## To do
Carry on the short biography of actress Thea Rosenquist from its last sentence.

## Excerpted text
*** Block opens ***
Theodora Anna Mathilde Julie Rosenquist (8 May 1896 – 26 July 1959), known as Thea Rosenquist, was a German stage and film actress. She acted in several Austrian silent films, and was considered a replacement for Liane Haid. She married industrialist Leon Joseph Koerner (or Körner) in 1923, and settled down in Vienna and Prague.

Rosenquist was of Jewish origin and had to escape following the Nazi takeovers of Austria and Czechoslovakia. She went to the Netherlands, on to Britain before finally settling down in Canada. Several of her family members were killed in the Holocaust.

Rosenquist and her husband established a charitable foundation, the Leon and Thea Koerner Foundation, in 1955. The Thea Koerner House Graduate Student Centre of the University of British Columbia was named in her honour.
*** Block closes ***
## Dataset content
*** Block opens ***
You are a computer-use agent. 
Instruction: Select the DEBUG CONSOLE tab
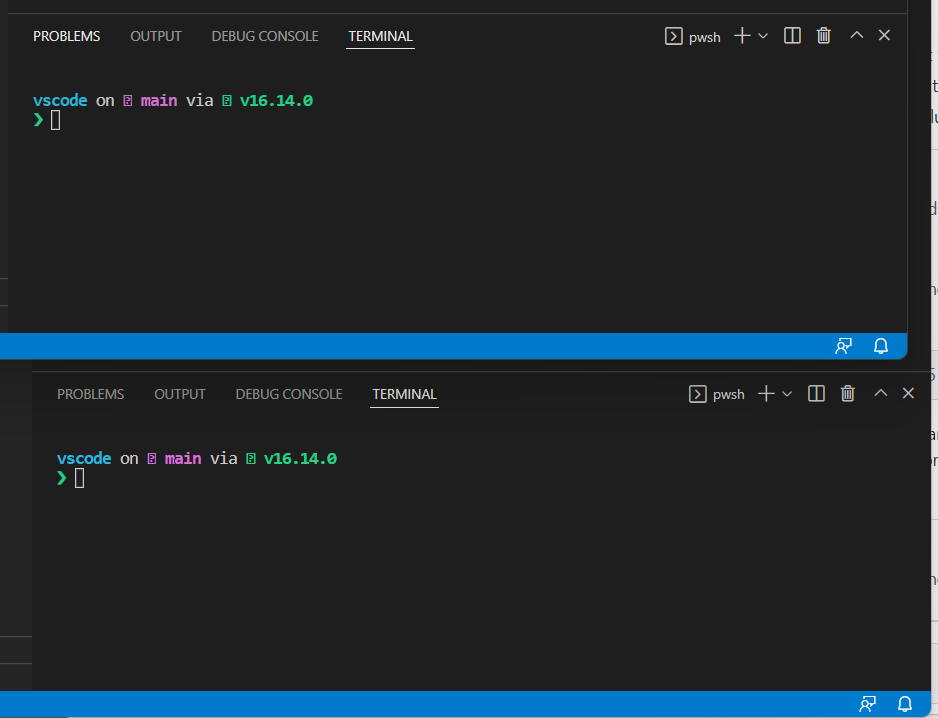click(x=264, y=35)
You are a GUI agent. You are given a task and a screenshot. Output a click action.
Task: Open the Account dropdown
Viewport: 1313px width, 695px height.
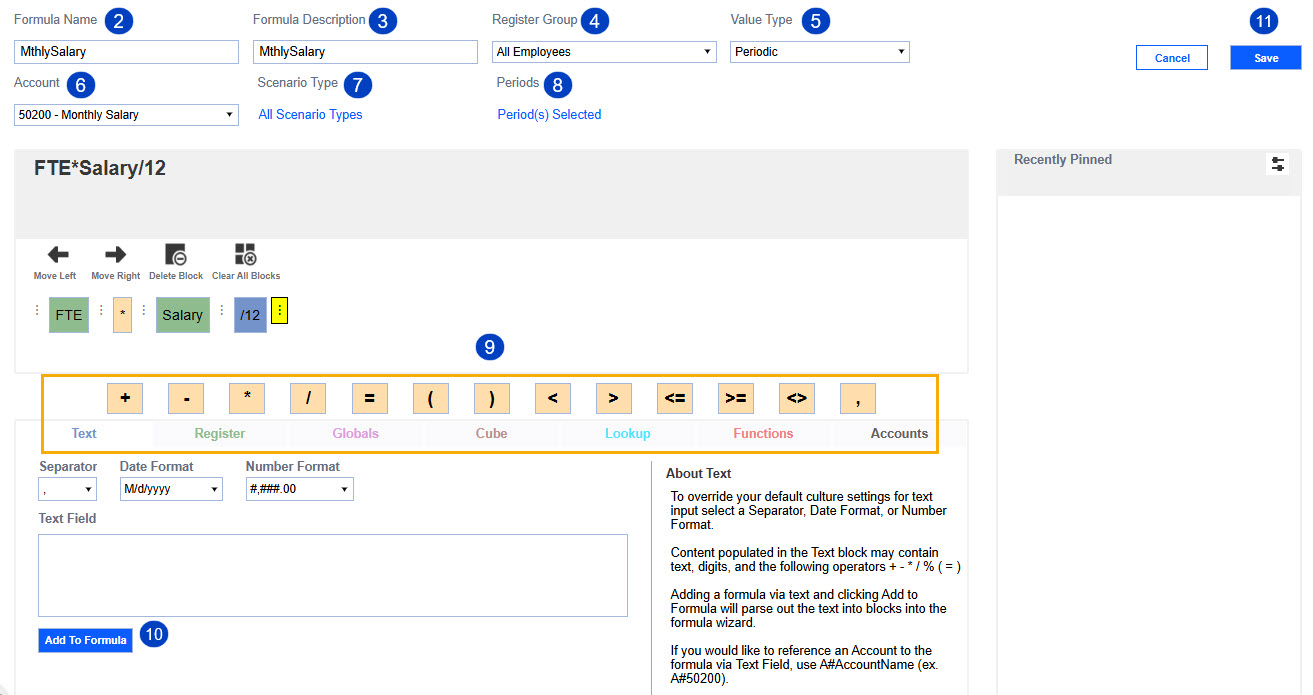point(126,115)
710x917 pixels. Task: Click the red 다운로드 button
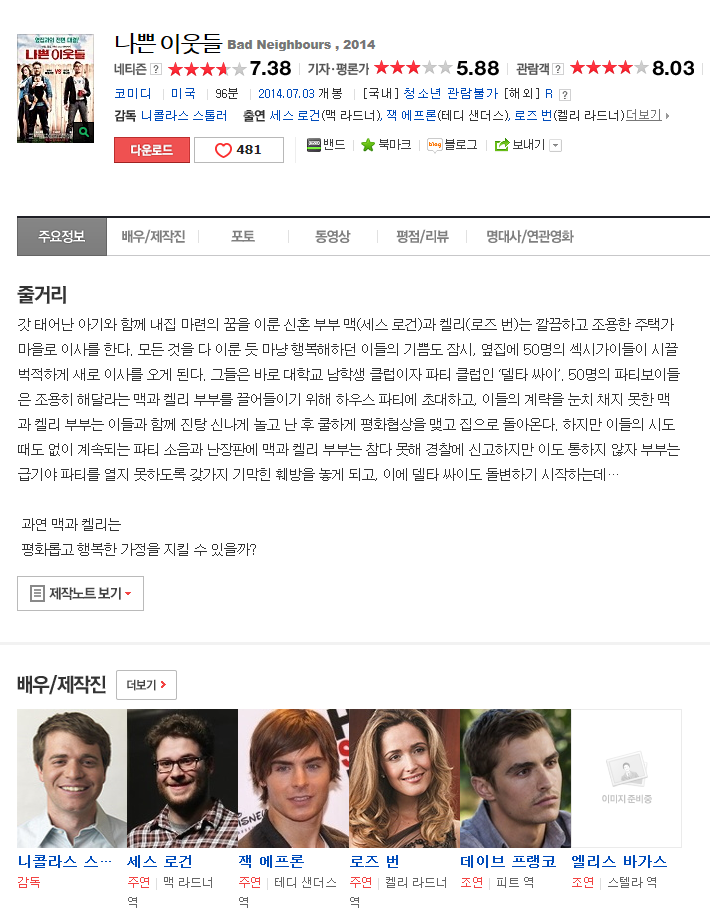[152, 150]
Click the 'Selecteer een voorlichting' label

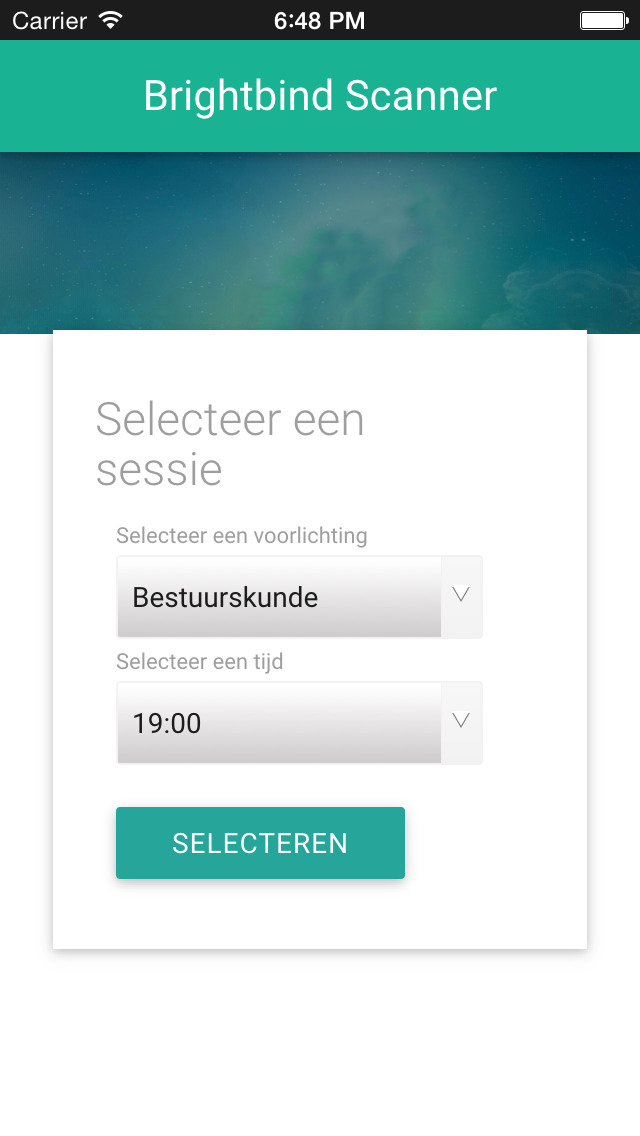[241, 536]
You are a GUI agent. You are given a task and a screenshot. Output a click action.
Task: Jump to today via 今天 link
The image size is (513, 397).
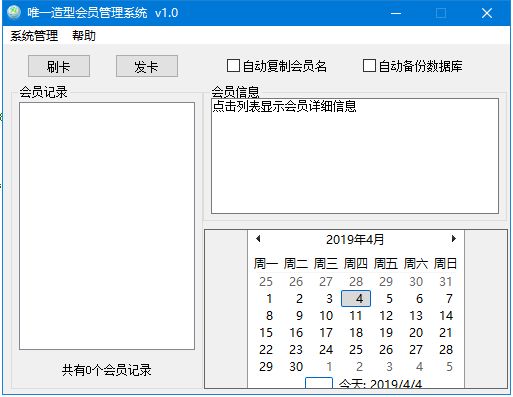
*** Block closes ***
## Answer for the task
The Koerner House, Leon and Thea Koerner's residence in Palm Springs, California, was designed by master architect E. Stewart Williams in 1955.

==Notable films==
Rosenquist played Rahel in 1919's The Jewess of Toledo and starred as Baronesse Tirnau in the 1922 biopic, Ludwig II.

==Bibliography==
- Dassanowsky, Robert. Austrian Cinema: A History. McFarland & Company Incorporated Pub, 2005.